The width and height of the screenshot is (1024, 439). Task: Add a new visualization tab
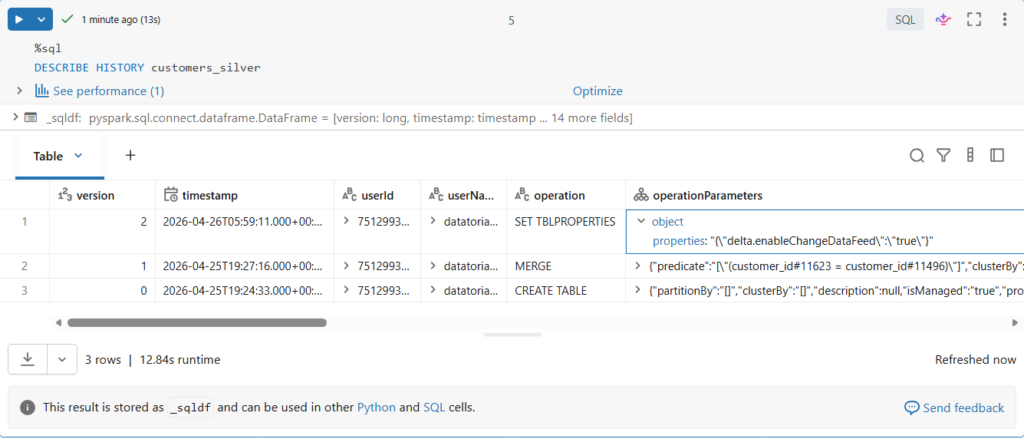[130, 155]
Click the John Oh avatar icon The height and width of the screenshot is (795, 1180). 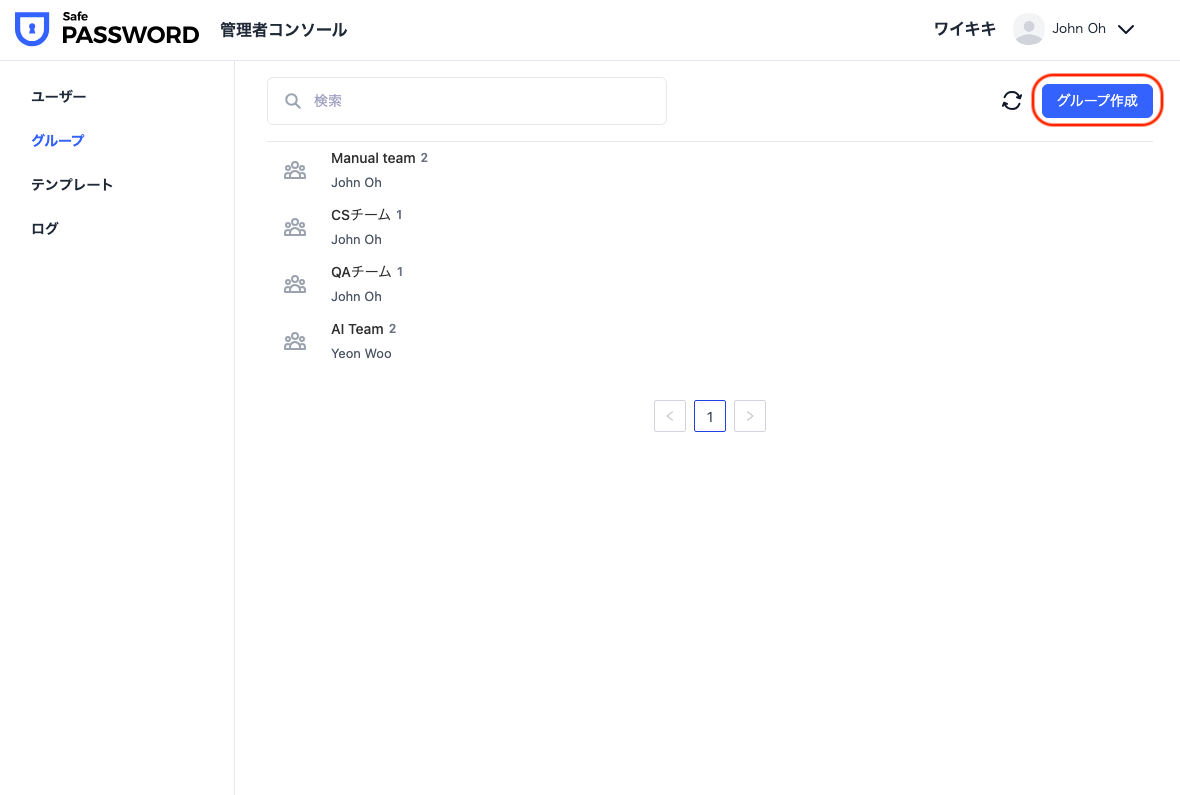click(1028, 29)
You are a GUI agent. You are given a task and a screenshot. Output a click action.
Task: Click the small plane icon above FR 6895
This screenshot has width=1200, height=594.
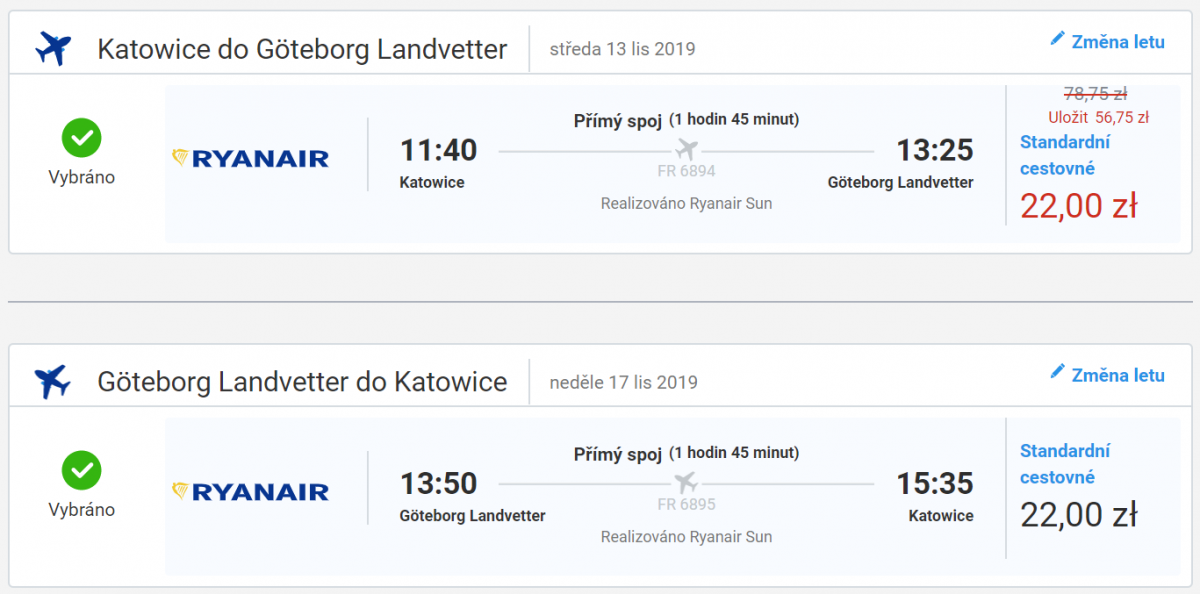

────

Copy word for word the lines of the items that begin with the one containing "You are a GUI" and run through the end of the items. Omit the pictures from your copy.

You are a GUI agent. You are given a task and a screenshot. Output a click action.
Task: Click the small plane icon above FR 6895
This screenshot has width=1200, height=594.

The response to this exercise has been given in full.